Hi people, I have the following KDK army I'd like to trade for either Tau OR Necron OR Dark Eldar (one or another, not the three).

Chaos Lord DV -PAINTED 5$ (just a price like that) 

Chaos lord on juggernaut (conversion) -PAINTED 20$ 

Daemon Prince -PAINTED 49,50$ 

Chaos Chosen DV x5 - DRY BRUSHED METAL 5$ 

CSM x20 (2 plasma gun, 2 melta gun, 2 icon, 2 champ, rest with CCW and pistol) -EVERYTHING EXCEPT ICONS BEARERS PAINTED 94$ 

Bloodletters x20 (1 icon) -PAINTED 69,50$ 

Bloodcrushers x3 (Champ, icon, musician) -ONLY CHAMP PAINTED 65,50$ 

Terminators x5 (2 PF, 1 CF) - DRY BRUSHED GOLD 60$ 

Rhino x2 -SPIKES ARE DRY BRUSHED METAL 94$ 

Biker x6 (3 assembled) - ASSEMBLED ARE DRY BRUSHED METAL 90$ 

Chaos Hounds (fantasy, no round base, can be used as Flesh Hounds proxies) x20 (10 Assembled) - ASSEMBLED ARE PRIMED BLACK. 59,50$ 

KDK Codex + Cards. 59,50$ + 15$ 

Chaos Daemons Codex. 59,50$ 

Total retail : 746 CAD$ 

Pictures : http://s1098.photobucket.com/user/TechLibrarian/library/KDK?sort=3&page=1 (if you want additionnal pictures, PM me).

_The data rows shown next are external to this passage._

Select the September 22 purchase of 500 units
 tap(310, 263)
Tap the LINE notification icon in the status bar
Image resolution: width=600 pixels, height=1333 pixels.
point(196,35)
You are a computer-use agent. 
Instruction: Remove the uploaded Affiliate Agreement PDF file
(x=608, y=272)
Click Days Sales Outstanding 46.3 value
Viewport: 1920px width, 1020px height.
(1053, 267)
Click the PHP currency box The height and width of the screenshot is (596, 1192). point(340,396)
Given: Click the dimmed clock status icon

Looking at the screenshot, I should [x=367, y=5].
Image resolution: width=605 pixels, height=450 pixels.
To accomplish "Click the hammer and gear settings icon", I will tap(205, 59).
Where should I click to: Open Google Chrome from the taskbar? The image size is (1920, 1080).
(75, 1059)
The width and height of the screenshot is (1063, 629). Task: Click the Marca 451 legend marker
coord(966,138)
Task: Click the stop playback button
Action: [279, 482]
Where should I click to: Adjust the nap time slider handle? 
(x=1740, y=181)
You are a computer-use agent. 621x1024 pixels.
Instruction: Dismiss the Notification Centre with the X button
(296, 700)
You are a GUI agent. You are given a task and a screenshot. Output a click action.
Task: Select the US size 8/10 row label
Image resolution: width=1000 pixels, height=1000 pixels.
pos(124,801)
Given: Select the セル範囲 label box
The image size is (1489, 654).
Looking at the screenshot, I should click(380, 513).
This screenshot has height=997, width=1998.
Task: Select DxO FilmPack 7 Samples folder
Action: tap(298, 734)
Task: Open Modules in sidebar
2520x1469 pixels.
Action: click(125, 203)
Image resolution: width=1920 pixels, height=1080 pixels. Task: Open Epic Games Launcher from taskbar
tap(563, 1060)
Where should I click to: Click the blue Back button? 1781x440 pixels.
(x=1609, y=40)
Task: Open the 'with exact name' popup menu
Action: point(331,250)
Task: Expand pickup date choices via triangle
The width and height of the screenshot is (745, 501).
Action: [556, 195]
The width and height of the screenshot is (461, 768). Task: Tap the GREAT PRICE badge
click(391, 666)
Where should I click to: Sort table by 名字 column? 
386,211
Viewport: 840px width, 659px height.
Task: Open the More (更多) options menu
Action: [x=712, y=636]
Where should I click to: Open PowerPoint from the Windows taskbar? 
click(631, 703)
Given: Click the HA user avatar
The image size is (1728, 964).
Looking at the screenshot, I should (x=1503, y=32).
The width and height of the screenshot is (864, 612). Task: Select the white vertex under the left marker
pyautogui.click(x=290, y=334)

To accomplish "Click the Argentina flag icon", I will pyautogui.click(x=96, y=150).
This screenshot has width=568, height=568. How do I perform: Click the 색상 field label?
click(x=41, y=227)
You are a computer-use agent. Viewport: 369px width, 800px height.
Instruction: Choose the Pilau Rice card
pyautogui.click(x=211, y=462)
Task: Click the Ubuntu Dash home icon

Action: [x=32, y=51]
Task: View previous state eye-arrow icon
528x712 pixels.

I'm looking for a trade of equal or close-by monetary value, either Necrons or Tau. I'd like to see picture if possible. Also, here are my trade references from Bartertown. If possible, I'd like to see yours. Otherwise, I'd like you to send your package first. http://www.bartertown.com/trading/ref_view.php?user_id=59315


----------



## DelvarusThePitFighter (Aug 31, 2015)

I have both a DE and Tau army for sale! 
1500 ish points of Tau and a meagre 460+ points of DE with codexes for both.


----------



## DelvarusThePitFighter (Aug 31, 2015)

Tau;
Shaso Ralai
Commander
XV8 x 3
Stealth suits x 6
24 firewarriors
Hammerhead
Tetra
Ethereal
6 drones
1 marker drone
1 shield drone
Pirhanna


----------



## DelvarusThePitFighter (Aug 31, 2015)

DE;
Archon 
Clawed fiend
Talos
10 Kabalites
Succubus

Note. Both armies are mostly painted to a high standard


----------



## Warzoner (Jun 7, 2013)

Thx, but I am really searching for a trade here :/


----------



## DelvarusThePitFighter (Aug 31, 2015)

Well, I collect Khorne Daemons


----------